### Arbeitsanweisung A
Wer hat laut dem Quellenauszug zur Berufswahl die Karriereberatung Struss & Claussen Personal Development gegründet?
### Arbeitsanweisung B
Gib aus dem Quellenauszug zur Berufswahl den Abschnitt von „Bei „Frag die“ bis einschließlich „persönlich zu wachsen.“ wortgetreu wieder.
### Arbeitsanweisung C
Führe den Quellenauszug zur Berufswahl im Anschluss an seinen letzten Satz weiter.
====== Quellenauszug ======
7 Gründe, warum Eltern nicht die besten Ratgeber bei der Berufswahl sind, und was Du stattdessen beachten solltest!
Läuftst Du Gefahr, wie im Autopiloten den Berufswünschen Deiner Eltern zu folgen? Eine gesunde Portion Abgrenzung, Mut zum Hinterfragen und Eigenverantwortung sind sinnvoll, wenn Du am Ende voll und ganz hinter Deiner beruflichen Entscheidung stehen willst.
Bei „Frag die Insider!“ helfen von XING ausgewählte Expertinnen und Experten Dir dabei, praxisnahe Lösungen zu finden, die zu Dir passen – dieses Mal: Ragnhild Struss. Die Insiderin ist Gründerin der Karriereberatung Struss & Claussen Personal Development. Als Executive-Coach, Buchautorin, Podcasterin und Speakerin hilft sie Menschen dabei, sich im Kern zu verstehen und beruflich sowie persönlich zu wachsen.
====== Bereitgestellte Daten ======
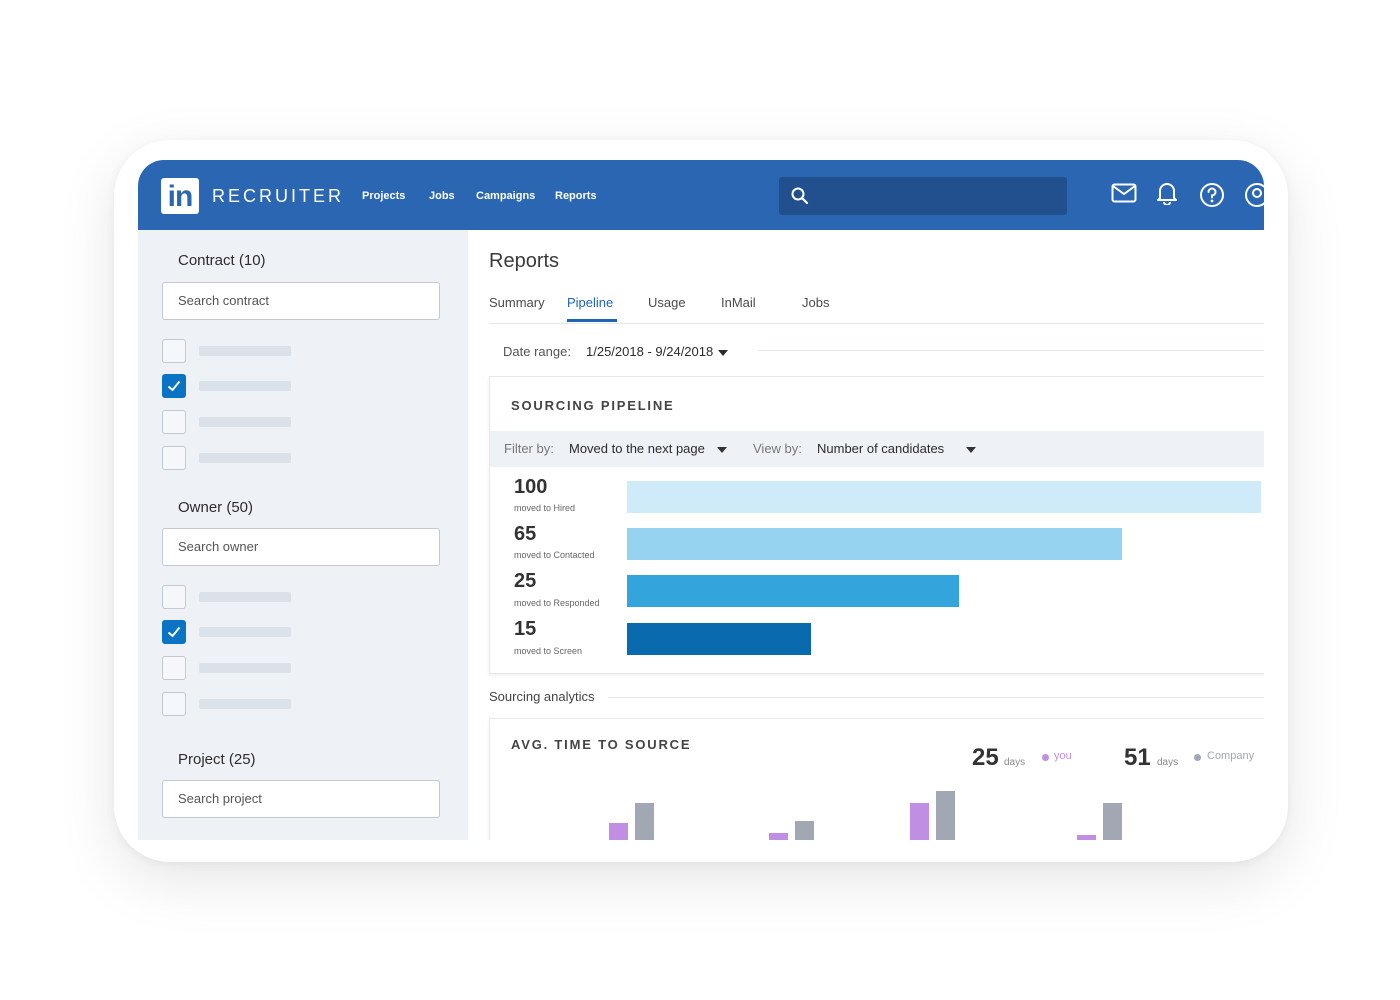 The height and width of the screenshot is (1000, 1400). Describe the element at coordinates (278, 196) in the screenshot. I see `brand-name: RECRUITER` at that location.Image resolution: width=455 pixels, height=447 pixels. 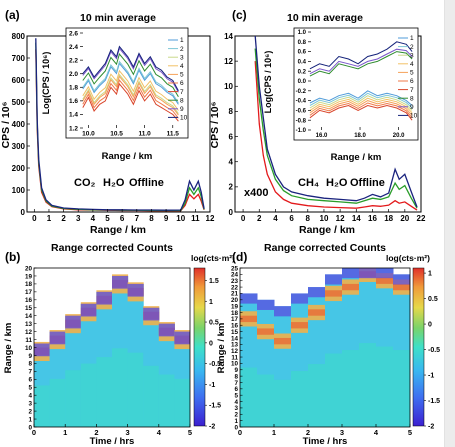 What do you see at coordinates (74, 88) in the screenshot?
I see `ai-ytick-label: 1.8` at bounding box center [74, 88].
======
### Ergebnis der Aufgabe A
Ragnhild Struss.

### Ergebnis der Aufgabe B
Bei „Frag die Insider!“ helfen von XING ausgewählte Expertinnen und Experten Dir dabei, praxisnahe Lösungen zu finden, die zu Dir passen – dieses Mal: Ragnhild Struss. Die Insiderin ist Gründerin der Karriereberatung Struss & Claussen Personal Development. Als Executive-Coach, Buchautorin, Podcasterin und Speakerin hilft sie Menschen dabei, sich im Kern zu verstehen und beruflich sowie persönlich zu wachsen.

### Ergebnis der Aufgabe C
Meine Eltern haben genaue Vorstellungen davon, was der beste Job für mich ist. Sie meinen es gut und haben oft recht – wie stark sollte ich mich von ihrer Meinung beeinflussen lassen?Kian, 21
Lieber Kian,
Aussagen von Eltern wie „Du wirst bestimmt mal Anwältin!“, „Ich hätte damals so gern Architektur studiert“ oder „Wenn du mal Geld verdienen willst, musst du was Naturwissenschaftliches machen, da kommt was Kreatives nicht infrage“ können einen erheblichen Einfluss auf unsere eigenen beruflichen Entscheidungen nehmen. Manchmal bewusst, oft aber unbewusst leiten die Überzeugungen, Aufträge oder Erwartungen – zumindest die, von denen wir denken, dass unsere Eltern sie haben – unsere Jobwahl.
Um nicht im Autopiloten die „geheimen Berufswünsche“ der Eltern zu verfolgen, kann es hilfreich sein, sich offen mit ihnen über unterschiedliche Vorstellungen auszutauschen. Denn letztendlich handelt es sich bei der Wahl des Studien-, Ausbildungs- oder Karriereweges um eine sehr individuelle Entscheidung, die man unbedingt eigenständig treffen sollte.
Bestenfalls können die Ideen der Eltern mit in die Berufswahl einfließen – als Inspiration oder Vorbild, positiv wie negativ. Aber eine gesunde Portion Abgrenzung, Mut zum Hinterfragen und Eigenverantwortung sind sinnvoll, wenn du am Ende voll und ganz hinter deiner beruflichen Entscheidung stehen willst. Fest steht: Es gibt für alle den richtigen Platz. Den Weg dorthin muss jeder selbst gehen.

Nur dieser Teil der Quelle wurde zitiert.